REQUIREMENTS = Copy the listing word for word, from its first line through the line containing "Action: [x=425, y=283]", and include that line.

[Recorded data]
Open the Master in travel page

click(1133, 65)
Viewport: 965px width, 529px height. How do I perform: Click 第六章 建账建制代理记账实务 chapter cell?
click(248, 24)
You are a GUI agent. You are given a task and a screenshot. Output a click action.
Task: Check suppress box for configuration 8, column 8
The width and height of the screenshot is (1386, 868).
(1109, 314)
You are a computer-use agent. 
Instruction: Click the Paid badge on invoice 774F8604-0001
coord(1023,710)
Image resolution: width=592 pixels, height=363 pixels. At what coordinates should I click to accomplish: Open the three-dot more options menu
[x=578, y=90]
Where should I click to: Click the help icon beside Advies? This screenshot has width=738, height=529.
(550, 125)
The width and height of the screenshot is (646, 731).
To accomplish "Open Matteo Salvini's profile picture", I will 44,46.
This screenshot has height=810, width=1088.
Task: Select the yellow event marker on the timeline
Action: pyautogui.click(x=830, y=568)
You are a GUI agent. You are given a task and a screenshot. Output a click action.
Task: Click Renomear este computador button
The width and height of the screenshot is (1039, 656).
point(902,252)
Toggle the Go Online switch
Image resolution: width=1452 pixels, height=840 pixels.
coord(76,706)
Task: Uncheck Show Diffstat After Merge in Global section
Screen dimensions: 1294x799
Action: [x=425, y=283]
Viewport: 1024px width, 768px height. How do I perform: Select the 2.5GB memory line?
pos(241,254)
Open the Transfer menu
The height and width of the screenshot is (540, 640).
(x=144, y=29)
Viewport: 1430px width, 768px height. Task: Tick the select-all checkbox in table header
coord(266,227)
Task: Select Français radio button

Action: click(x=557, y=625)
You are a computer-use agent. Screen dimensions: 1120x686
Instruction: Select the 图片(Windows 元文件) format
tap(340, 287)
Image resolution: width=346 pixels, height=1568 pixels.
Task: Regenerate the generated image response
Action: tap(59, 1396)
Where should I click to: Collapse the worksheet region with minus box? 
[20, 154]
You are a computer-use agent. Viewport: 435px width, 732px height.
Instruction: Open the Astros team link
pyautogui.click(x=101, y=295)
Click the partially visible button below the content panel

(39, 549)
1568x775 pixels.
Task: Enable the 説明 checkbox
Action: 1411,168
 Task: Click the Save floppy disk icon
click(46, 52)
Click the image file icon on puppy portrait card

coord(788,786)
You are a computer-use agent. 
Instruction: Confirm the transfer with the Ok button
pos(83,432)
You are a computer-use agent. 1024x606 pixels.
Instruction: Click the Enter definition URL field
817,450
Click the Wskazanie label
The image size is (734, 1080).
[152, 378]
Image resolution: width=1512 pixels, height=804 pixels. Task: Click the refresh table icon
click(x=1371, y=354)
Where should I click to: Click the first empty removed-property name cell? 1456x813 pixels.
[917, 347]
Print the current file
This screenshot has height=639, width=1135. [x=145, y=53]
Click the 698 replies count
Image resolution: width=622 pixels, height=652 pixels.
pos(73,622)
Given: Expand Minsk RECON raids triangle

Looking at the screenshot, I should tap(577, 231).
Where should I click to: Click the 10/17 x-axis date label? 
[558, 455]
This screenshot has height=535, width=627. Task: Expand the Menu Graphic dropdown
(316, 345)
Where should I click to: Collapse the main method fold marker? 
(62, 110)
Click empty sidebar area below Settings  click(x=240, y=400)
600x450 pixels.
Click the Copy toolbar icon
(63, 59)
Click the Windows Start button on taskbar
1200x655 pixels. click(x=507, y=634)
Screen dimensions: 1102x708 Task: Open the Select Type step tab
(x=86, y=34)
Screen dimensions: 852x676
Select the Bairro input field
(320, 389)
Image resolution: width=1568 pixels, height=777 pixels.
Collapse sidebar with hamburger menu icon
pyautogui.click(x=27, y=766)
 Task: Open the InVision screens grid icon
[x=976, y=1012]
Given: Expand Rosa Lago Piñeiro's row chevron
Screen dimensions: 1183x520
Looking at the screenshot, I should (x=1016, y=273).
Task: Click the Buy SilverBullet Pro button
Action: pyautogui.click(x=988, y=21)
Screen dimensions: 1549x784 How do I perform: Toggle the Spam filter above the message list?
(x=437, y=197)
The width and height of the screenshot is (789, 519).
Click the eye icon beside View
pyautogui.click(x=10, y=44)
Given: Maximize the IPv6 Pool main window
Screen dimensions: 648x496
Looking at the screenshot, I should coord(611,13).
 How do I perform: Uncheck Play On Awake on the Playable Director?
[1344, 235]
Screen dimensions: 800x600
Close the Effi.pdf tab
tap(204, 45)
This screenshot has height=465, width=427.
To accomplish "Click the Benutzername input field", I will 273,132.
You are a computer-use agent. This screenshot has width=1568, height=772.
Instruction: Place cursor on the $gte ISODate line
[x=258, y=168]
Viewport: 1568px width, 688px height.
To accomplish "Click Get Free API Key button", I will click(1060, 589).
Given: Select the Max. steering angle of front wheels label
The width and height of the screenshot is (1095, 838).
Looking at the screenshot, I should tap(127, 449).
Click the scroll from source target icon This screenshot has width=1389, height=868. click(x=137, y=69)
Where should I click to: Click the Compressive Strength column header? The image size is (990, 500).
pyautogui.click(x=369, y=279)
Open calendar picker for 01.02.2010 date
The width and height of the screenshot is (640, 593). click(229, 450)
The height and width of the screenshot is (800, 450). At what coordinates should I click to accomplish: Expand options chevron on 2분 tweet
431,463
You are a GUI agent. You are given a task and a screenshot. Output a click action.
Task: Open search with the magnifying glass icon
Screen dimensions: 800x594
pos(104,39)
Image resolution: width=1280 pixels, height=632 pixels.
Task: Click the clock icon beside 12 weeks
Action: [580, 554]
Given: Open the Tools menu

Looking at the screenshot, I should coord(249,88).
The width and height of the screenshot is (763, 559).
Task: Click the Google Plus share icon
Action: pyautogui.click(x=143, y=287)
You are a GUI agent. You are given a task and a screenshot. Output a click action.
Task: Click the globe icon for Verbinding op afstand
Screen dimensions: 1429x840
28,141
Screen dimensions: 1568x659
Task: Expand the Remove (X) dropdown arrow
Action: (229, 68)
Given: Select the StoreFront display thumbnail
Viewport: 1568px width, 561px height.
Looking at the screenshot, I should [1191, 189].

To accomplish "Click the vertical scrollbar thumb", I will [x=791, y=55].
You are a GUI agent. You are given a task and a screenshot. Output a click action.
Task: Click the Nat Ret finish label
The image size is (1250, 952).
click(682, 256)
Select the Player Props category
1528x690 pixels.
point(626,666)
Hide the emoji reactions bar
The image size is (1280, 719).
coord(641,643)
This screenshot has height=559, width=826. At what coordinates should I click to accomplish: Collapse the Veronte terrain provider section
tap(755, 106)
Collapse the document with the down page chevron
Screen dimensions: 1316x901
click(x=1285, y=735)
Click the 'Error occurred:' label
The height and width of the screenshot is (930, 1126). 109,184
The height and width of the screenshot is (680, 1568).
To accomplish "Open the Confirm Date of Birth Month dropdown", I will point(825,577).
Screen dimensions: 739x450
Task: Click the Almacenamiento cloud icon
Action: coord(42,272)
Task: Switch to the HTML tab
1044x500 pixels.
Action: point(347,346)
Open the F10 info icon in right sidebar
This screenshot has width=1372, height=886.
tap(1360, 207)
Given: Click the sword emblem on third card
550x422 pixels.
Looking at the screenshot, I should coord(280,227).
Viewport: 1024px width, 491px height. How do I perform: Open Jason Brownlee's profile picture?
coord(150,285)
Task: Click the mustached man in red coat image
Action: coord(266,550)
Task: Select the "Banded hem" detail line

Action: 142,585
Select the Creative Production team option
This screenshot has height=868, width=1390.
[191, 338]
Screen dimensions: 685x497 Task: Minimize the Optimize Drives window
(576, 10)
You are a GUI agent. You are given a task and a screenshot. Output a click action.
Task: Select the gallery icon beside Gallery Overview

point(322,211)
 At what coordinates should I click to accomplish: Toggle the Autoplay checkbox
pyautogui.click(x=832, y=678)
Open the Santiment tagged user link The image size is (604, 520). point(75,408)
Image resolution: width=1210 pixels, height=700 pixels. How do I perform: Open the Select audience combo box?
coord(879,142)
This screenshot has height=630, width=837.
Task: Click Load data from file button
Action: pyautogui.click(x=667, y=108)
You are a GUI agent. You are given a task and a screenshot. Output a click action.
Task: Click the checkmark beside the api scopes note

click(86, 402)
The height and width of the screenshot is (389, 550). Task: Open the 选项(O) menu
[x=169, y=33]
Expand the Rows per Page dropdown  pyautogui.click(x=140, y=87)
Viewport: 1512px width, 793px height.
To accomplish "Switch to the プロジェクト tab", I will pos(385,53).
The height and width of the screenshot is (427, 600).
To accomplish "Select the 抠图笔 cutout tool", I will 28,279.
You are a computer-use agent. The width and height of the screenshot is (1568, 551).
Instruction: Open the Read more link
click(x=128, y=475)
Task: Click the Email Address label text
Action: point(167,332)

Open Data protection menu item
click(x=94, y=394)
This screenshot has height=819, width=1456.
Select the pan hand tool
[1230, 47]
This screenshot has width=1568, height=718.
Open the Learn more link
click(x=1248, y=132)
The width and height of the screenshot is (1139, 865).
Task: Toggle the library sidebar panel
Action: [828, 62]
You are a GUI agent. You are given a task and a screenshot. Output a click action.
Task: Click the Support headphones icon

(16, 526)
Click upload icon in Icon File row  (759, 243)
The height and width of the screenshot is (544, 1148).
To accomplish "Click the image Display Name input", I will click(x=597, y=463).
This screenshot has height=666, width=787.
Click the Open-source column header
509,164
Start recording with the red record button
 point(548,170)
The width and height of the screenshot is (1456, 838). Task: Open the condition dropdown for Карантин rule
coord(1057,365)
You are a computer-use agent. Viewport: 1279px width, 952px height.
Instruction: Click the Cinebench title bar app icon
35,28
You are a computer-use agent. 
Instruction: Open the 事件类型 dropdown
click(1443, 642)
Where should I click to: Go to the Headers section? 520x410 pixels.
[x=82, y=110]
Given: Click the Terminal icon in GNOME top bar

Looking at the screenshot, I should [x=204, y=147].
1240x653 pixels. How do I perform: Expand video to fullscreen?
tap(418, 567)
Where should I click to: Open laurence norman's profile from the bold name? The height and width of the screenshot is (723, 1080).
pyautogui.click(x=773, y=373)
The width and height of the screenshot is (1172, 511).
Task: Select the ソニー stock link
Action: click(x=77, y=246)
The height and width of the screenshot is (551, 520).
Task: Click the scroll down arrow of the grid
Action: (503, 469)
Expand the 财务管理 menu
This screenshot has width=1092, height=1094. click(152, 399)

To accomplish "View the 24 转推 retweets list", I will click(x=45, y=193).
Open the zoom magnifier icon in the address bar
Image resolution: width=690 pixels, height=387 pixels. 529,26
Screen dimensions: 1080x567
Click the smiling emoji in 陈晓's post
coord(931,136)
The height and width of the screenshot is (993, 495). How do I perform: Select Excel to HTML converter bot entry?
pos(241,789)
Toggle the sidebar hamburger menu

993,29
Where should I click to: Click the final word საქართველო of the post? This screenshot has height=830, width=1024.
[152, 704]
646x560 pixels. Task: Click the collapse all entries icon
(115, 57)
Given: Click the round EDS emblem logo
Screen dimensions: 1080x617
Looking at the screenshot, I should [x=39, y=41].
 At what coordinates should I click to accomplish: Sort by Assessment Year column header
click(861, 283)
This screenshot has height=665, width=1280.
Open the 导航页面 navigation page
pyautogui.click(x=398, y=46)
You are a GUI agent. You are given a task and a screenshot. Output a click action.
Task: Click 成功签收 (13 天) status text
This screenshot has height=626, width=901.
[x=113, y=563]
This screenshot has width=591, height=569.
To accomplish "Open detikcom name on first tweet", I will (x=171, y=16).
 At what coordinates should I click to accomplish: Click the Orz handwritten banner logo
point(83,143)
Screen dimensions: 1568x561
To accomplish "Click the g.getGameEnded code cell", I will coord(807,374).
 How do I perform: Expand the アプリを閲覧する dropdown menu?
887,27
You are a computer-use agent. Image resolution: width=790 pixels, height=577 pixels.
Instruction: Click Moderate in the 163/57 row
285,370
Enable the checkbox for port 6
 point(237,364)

CORRECT ANSWER =
Open the Master in travel page

click(1133, 65)
Viewport: 965px width, 529px height. How do I perform: Click 第六章 建账建制代理记账实务 chapter cell?
click(248, 24)
You are a GUI agent. You are given a task and a screenshot. Output a click action.
Task: Check suppress box for configuration 8, column 8
The width and height of the screenshot is (1386, 868).
(1109, 314)
You are a computer-use agent. 
Instruction: Click the Paid badge on invoice 774F8604-0001
coord(1023,710)
Image resolution: width=592 pixels, height=363 pixels. At what coordinates should I click to accomplish: Open the three-dot more options menu
[x=578, y=90]
Where should I click to: Click the help icon beside Advies? This screenshot has width=738, height=529.
(550, 125)
The width and height of the screenshot is (646, 731).
To accomplish "Open Matteo Salvini's profile picture", I will 44,46.
This screenshot has height=810, width=1088.
Task: Select the yellow event marker on the timeline
Action: pyautogui.click(x=830, y=568)
You are a GUI agent. You are given a task and a screenshot. Output a click action.
Task: Click Renomear este computador button
The width and height of the screenshot is (1039, 656).
point(902,252)
Toggle the Go Online switch
Image resolution: width=1452 pixels, height=840 pixels.
coord(76,706)
Task: Uncheck Show Diffstat After Merge in Global section
Screen dimensions: 1294x799
Action: [x=425, y=283]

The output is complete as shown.